Sariel snapped something between his jaws and swallowed it as Devon’s mouth lowered again to his cock, and Sebastien arched up off the cool floor—it felt like tile, but it also smelt a bit of earth, and his fingers could sink into it, if he thought about it too hard—and gasped out, “Ah, Sariel, perhaps you should not, while this happens. It takes some time, as you recall, to shatter again.”
Sariel wasn’t quite manifesting strongly enough to speak loudly, but he hissed and clicked, and in his head Sebastien heard we will have to change that, and thought perhaps Devon was right, and their demon was the real dominant. A bit of a terrifying thought, like leaving a child in charge of your home.
When Devon climbed atop him and kissed him, sliding his hard, slick cock against Sebastien’s, Sebastien bit his lip and said, “You will give us this pleasure we have given you, Beloved.”
“I—want to,” Devon gasped, and buried his face in the place between Sebastien’s neck and shoulder, his breath hot on Sebastien’s skin as he pushed inside.
It felt strange, at first, to be breeched so; not quite the easy pleasure of Sariel swallowing the lesser demons, but there was something present about it, the sensation of Devon’s hard cock pushing in, the slight twinge of pain that easily faded. Sebastien felt less like flotsam from a shipwreck carried to shore by the waves, and more like the ship riding the storm to safe harbor.

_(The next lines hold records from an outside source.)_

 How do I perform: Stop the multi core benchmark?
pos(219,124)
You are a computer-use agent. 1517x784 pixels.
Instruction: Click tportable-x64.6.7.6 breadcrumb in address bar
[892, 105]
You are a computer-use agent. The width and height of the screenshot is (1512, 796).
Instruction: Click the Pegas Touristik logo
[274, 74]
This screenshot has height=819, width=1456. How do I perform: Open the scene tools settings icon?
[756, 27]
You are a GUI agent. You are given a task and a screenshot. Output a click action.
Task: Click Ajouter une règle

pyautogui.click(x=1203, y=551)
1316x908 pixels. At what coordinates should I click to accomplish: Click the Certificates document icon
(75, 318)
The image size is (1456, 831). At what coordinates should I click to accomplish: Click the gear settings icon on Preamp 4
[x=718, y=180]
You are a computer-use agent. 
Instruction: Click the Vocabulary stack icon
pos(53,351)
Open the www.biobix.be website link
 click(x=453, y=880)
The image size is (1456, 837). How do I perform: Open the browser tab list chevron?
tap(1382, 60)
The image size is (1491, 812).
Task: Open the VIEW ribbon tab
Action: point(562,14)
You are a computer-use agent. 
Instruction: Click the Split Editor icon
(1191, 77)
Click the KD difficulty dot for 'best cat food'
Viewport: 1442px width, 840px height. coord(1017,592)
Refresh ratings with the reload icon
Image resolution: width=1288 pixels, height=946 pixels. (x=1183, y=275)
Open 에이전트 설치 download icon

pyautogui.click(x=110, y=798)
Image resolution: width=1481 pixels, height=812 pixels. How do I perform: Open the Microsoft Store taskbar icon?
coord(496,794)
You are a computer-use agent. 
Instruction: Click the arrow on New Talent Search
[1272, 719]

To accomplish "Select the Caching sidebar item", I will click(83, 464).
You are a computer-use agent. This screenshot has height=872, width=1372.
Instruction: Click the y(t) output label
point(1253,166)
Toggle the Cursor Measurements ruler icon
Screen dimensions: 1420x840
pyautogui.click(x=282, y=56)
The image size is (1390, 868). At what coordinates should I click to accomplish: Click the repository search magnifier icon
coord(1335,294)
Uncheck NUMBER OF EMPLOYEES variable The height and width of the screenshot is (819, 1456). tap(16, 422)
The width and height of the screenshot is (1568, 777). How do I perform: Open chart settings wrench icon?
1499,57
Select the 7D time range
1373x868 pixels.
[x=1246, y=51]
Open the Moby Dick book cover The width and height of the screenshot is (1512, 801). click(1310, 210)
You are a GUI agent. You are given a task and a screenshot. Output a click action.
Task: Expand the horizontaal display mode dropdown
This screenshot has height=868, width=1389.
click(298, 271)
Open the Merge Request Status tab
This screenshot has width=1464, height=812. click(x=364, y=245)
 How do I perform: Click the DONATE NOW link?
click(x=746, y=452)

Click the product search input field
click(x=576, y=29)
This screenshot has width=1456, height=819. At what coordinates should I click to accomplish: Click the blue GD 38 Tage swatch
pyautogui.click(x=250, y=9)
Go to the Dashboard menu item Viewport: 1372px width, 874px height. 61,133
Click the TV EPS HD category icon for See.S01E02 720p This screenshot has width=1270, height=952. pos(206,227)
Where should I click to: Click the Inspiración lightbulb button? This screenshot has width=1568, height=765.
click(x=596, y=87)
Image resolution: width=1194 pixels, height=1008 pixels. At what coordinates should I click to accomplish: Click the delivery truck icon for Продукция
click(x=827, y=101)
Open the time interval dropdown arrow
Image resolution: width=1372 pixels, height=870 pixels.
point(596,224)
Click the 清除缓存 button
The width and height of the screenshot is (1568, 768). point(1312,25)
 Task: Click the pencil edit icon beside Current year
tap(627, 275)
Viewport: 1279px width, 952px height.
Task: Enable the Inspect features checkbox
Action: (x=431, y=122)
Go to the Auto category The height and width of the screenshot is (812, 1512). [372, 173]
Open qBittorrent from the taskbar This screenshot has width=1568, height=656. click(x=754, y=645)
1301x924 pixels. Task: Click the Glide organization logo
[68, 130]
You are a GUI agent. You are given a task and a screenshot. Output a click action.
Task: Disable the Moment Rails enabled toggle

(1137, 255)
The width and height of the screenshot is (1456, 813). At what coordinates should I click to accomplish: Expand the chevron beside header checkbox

At first his pleasure came from a curious feeling of fullness and the enjoyment of the demon watching, and the way Devon moaned and gasped against him, shuddering, his hips trying to still as he forced himself not to move too fast, too hard. “You feel, ah, oh. So tight and warm, hot, I—Sebastien, Sebastien, tell me if I can. Move, and. Please, please.”
He was babbling but Sebastien didn’t mind. “Yes, go on.” As he shifted beneath Devon, his hips canted up and it made Devon’s cock brush against the place inside that Devon spoke of, the one that made this feel good, being taken. And it did, and Sebastien let out a cry of sharp delight as Devon eagerly fucked him harder, fingers tight on Sebastien’s shoulders, slick with sweat and so beautifully eager to please.
Sariel shrieked in something like triumph when Sebastien came between them, wet and messy, and it made Sebastien think not of the hunt or the knife or the screams, but the way it felt so long ago when the doors to this very room opened in the worst moment of his life...and something reached back for him, drew him to safety.